It had better be foolproof, I thought to myself. Neither 
Benoit nor I have any experience in stonemasonry. But it 
seems simple enough. We lay up the stones on the outside 
surfaces of the wall we are building - using mortar to hold 
the stones in place. We run the walls up two feet or 
so...then, when the mortar hardens, we go back and pour 
concrete between the two stone surfaces - giving us a 
single, very solid wall. As long as we keep them reasonably 
straight - using a mason's line to guide us - the walls 
should be okay.

But Benoit is not impressed by physical work. He's seen 
enough of that already.
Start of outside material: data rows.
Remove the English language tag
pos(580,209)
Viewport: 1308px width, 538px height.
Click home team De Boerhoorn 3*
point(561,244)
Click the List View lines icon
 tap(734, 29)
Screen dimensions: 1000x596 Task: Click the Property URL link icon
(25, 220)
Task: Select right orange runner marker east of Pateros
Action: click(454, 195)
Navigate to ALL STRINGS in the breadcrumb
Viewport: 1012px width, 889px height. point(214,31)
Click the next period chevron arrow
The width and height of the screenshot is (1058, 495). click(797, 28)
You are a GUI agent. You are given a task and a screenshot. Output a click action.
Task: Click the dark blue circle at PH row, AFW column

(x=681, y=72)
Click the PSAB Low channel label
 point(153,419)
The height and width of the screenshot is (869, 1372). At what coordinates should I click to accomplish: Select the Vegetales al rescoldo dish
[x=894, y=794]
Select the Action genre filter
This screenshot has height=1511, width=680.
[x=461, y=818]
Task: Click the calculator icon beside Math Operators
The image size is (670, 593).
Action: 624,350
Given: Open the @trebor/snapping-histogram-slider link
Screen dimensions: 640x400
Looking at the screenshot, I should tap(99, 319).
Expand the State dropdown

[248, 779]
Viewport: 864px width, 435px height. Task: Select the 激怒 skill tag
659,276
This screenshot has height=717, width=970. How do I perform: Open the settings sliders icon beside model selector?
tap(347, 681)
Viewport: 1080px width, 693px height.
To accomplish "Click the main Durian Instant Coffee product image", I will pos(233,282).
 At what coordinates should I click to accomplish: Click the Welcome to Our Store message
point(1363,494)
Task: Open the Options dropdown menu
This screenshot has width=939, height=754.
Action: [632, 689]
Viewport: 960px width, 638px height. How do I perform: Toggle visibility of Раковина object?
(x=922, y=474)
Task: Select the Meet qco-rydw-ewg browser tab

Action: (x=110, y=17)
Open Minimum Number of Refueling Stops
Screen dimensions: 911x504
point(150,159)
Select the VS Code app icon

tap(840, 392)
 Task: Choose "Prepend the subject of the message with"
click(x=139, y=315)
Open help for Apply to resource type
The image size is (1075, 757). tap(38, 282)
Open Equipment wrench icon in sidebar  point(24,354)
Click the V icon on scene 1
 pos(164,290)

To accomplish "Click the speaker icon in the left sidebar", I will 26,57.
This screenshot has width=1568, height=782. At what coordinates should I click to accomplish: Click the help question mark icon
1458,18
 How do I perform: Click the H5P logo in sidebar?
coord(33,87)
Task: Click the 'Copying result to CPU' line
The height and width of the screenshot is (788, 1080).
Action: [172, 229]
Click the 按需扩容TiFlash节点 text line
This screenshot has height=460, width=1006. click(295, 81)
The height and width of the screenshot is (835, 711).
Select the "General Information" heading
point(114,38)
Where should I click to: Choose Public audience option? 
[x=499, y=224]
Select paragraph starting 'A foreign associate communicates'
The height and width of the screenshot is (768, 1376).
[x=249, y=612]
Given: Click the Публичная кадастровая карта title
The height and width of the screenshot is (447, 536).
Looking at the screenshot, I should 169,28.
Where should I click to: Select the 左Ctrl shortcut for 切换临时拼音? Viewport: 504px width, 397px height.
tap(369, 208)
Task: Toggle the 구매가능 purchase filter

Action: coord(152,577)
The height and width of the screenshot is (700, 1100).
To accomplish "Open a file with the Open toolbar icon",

He knows what you can get from hard 
work. What interests him is the stock market - that is, the 
money you can earn without working.

I had told him about W.R.Grace a few weeks ago - after I 
discovered that the stock had fallen so low it was trading 
below 1 times earnings...and at a fraction of book value. 
The company faced more than 100,000 lawsuits from its 
asbestos-era work. Still, I was willing to bet that the 
price of the stock was more likely to go up at that point 
then down.

So, I mentioned this to Benoit...and he began to follow the 
stock. When it rose sharply he began to think that I might 
have the magic touch...that I could find stocks that were 
about to begin a rising trend.

I warned him that no one could really do so. 

"Stocks move up and down almost at random," I explained. 
"You cannot predict whether they will go up or down in any 
period of time. The market is extremely efficient. At the 
margin, it is unbeatable."

"That said," I continued, "there are occasions when stocks 
are so extremely underpriced or overpriced that they should 
correct to the mean. You still don't know when...or 
how...but the farther they get away from ordinary 
valuations...the more likely it is that they will come back 
quickly. It is as if they were attached to ordinary levels 
by bungee cords. They can go a long way from where they 
ought to be...but the further away they get, the more 
tension on them to return."

W.R.Grace was stretched so far on the downside that the 
cord almost snapped. And maybe it will snap. But, at least 
for now, it has pulled the shares back towards the 'normal' 
range (with a lot farther to go).

The Big Tech and Internets, on the other hand, were an 
example of tension in the opposite direction. They had 
become outrageous - and exerted such a tug on the bungee 
cord of reasonable value that it had to spring back. 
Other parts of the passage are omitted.